#### TASK:
In the answer, each entry below appears exactly as given, and no picture appears at all.

#### INPUT RECORDS:
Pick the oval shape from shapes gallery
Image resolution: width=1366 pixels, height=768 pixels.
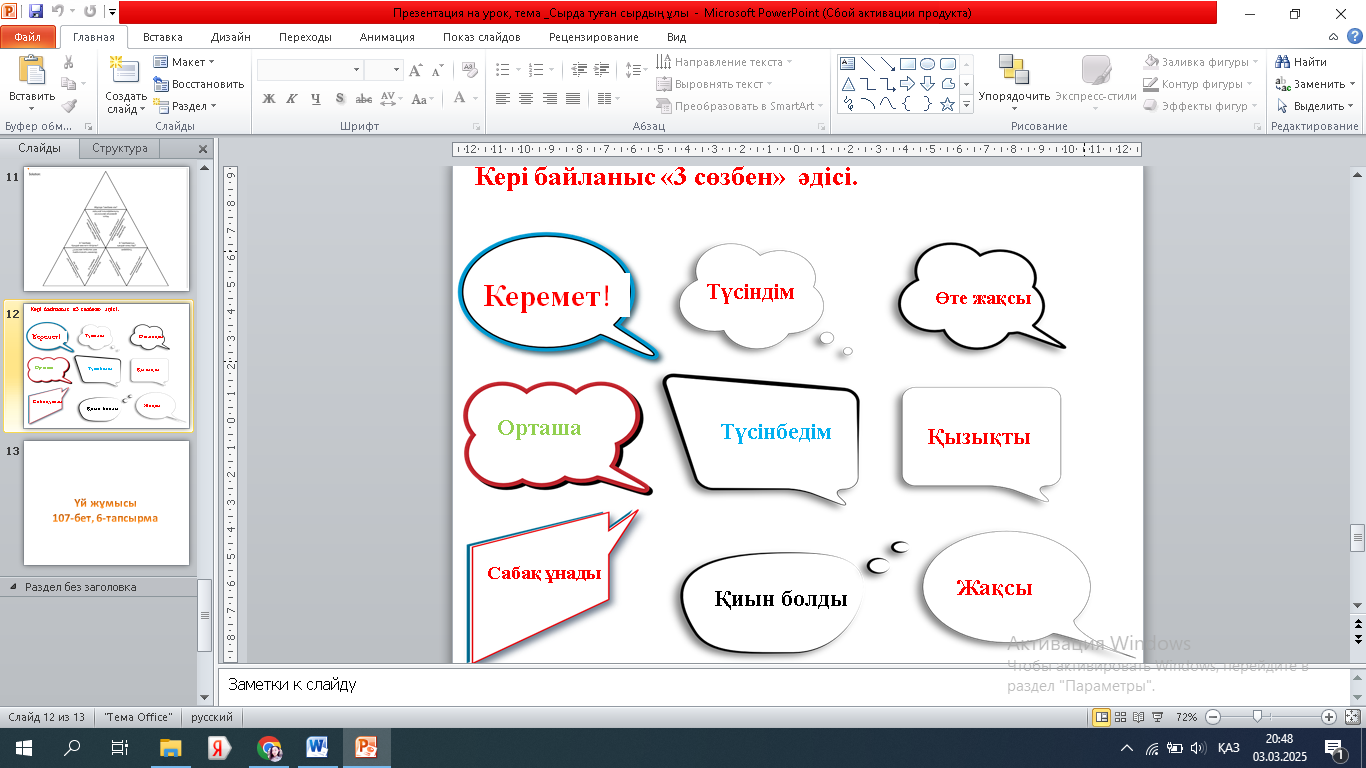click(x=927, y=64)
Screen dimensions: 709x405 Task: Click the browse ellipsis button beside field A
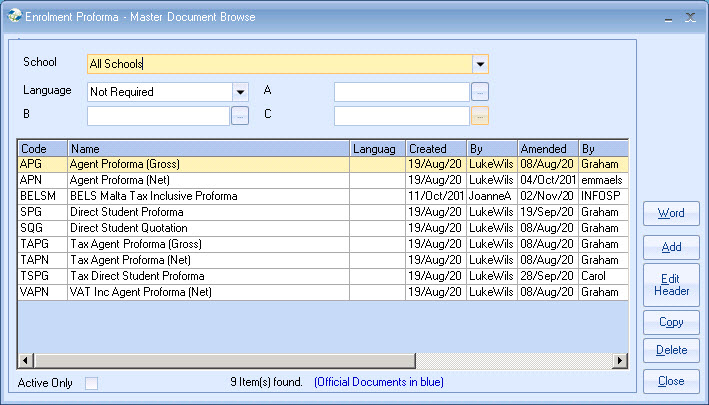point(480,92)
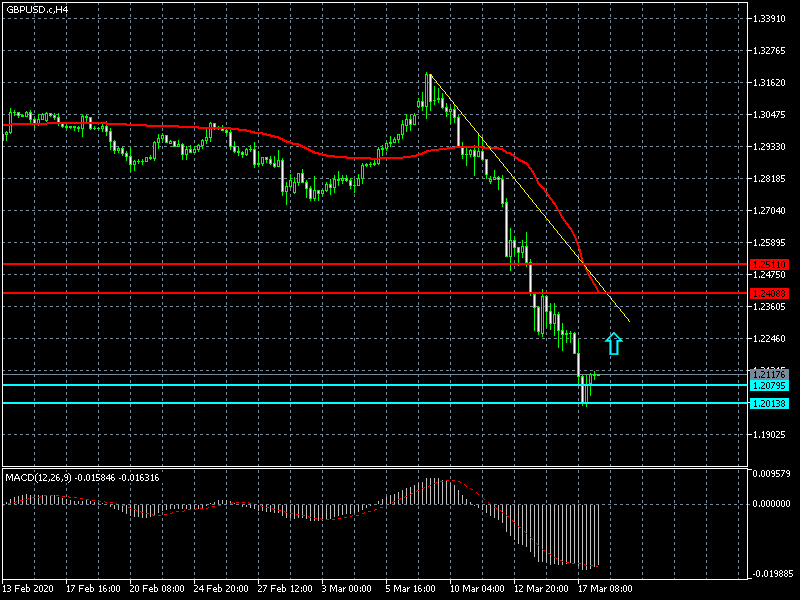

#### ANSWER TO THIS EXERCISE:
Pick the oval shape from shapes gallery
Image resolution: width=1366 pixels, height=768 pixels.
click(x=927, y=64)
Screen dimensions: 709x405 Task: Click the browse ellipsis button beside field A
point(480,92)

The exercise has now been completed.